By this time next month, there will have been the usual sudden year-end jump in ownership of Kindles, thanks to the season of gifts. If book industry analyst Mike Shatzkin is to be believed (and I believe him) the sales at retail bookstores will have fallen by about 10% by this time next year. Physical retail book stores have been seeing an annual doubling in revenue reduction percentages ever since the Kindle was introduced. Shatzkin writes:
One bookstore owner I know has been doing a great job; the store held its own despite the overall slide in print. The bookseller told me that this year, through October, sales at the store were down 5%. Not bad. They were down 2% year-on-year last year. They were down 1% year-on-year in 2009. And they had a record year for sales in 2008.
There’s a pattern there. The percentage reduction is doubling each year.
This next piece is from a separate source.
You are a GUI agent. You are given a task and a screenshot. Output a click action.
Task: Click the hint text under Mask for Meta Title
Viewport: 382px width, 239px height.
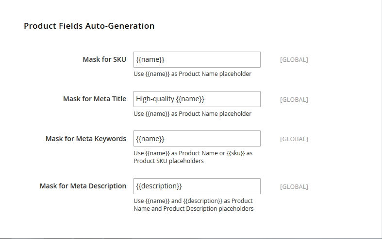[x=193, y=113]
When I said, “so you’ll be down 10% next year and 20% the year after that, right?” Bookseller said, “probably.”
If you are an Amazon watcher, there are patterns like this everywhere. The company is nothing if not deliberate and systematic in everything it does. When unexpected things happen, Amazon, unlike most companies, does not immediately respond with knee-jerk PR damage control. As Bezos said during an interview a while back, the company is willing to be misunderstood and endure temporary PR blowback. The larger gameplan is too important.
Which is why the current furor over the price comparison app, and the related #OccupyAmazon reaction, is unlikely to elicit any dramatic responses from Amazon. Where other companies might respond with overwrought displays of contrition and dramatic conciliatory gestures, Amazon will likely do the minimum necessary, wait out the storm, and move on. Amazon dealing with its market is the corporate equivalent of a patient, low-reactor parent dealing with a child throwing a tantrum.